Collected data entries
Segment Open

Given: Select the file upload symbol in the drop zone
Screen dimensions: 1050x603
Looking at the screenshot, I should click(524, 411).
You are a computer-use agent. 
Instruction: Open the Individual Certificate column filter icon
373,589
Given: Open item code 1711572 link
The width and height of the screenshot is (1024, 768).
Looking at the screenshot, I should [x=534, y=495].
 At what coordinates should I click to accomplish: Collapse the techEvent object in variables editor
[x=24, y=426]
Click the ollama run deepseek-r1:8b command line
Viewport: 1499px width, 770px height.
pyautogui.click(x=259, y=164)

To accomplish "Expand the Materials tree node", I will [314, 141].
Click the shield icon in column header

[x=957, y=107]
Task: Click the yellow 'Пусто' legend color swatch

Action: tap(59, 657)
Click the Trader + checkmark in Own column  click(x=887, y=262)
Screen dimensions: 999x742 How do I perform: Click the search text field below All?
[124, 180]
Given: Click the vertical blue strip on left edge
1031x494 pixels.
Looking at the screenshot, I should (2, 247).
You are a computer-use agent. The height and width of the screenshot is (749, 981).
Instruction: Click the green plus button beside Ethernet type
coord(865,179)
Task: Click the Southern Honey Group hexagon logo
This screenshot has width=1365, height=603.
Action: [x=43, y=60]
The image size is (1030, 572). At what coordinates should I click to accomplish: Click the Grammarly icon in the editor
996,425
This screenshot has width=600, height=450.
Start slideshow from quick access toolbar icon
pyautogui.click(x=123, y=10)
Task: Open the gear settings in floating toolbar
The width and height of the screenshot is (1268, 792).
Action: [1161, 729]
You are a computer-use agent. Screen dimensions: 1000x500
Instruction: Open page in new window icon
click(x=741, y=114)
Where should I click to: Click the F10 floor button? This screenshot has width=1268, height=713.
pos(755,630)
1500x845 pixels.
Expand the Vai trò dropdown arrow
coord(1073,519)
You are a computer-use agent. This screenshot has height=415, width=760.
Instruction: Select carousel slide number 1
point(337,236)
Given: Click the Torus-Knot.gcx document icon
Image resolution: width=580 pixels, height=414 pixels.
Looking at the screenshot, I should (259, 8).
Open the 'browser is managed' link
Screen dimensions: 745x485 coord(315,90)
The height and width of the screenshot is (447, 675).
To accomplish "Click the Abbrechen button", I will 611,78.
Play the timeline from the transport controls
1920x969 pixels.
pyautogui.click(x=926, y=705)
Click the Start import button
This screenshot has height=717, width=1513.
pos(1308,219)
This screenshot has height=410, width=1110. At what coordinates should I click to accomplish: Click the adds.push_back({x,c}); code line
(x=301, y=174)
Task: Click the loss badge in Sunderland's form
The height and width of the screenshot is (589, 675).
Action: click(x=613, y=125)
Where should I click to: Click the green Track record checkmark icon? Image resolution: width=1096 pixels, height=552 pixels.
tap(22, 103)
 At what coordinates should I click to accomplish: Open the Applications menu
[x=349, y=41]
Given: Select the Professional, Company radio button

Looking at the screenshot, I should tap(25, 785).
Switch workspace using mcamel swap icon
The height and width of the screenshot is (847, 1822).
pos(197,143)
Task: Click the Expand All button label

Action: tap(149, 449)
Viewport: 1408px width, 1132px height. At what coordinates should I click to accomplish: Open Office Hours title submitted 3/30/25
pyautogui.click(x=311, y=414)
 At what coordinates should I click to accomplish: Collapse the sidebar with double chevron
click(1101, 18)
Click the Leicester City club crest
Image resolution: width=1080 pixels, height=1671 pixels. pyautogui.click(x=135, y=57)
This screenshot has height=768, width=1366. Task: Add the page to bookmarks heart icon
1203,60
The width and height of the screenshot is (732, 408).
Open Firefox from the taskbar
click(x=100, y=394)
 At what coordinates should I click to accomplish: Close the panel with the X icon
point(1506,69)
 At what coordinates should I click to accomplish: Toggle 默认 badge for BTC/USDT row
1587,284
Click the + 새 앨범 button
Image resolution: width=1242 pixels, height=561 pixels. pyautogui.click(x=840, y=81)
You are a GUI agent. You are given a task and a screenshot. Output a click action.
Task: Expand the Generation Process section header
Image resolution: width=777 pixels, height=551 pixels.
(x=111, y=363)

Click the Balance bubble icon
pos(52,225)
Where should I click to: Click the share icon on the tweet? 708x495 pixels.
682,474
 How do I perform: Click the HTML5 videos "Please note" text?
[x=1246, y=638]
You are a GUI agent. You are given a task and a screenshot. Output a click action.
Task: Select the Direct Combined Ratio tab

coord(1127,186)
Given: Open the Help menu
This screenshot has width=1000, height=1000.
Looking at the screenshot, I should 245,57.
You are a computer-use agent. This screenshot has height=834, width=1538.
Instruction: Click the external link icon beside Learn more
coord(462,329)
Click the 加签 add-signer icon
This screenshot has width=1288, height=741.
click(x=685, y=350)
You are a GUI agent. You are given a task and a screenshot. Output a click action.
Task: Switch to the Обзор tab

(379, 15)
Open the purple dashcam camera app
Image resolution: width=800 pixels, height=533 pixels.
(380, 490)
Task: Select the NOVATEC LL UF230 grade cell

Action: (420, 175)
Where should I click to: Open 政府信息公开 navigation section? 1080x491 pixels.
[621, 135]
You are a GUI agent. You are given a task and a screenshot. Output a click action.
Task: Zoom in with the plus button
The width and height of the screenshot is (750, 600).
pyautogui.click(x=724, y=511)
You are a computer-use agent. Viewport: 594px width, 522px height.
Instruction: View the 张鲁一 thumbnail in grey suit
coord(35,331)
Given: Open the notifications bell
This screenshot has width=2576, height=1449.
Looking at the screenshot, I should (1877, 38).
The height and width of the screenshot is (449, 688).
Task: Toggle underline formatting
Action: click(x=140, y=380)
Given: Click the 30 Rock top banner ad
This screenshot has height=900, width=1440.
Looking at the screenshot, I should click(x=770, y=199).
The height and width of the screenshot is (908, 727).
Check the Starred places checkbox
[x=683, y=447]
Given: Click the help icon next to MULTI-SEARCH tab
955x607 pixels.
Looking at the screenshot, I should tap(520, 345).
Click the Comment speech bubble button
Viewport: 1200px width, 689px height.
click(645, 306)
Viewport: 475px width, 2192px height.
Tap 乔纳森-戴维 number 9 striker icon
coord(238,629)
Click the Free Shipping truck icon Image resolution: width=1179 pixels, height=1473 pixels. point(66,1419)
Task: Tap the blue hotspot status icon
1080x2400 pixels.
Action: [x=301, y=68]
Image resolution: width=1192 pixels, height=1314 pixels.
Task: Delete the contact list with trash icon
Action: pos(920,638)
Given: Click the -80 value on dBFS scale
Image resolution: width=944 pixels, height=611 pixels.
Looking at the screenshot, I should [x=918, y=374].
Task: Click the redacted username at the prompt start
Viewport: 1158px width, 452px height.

Segment Closed

### AIM OF THE TASK
Some lines of the data above may hold the word "computer"; state how many do, and give only that number.

### ANSWER BOX
6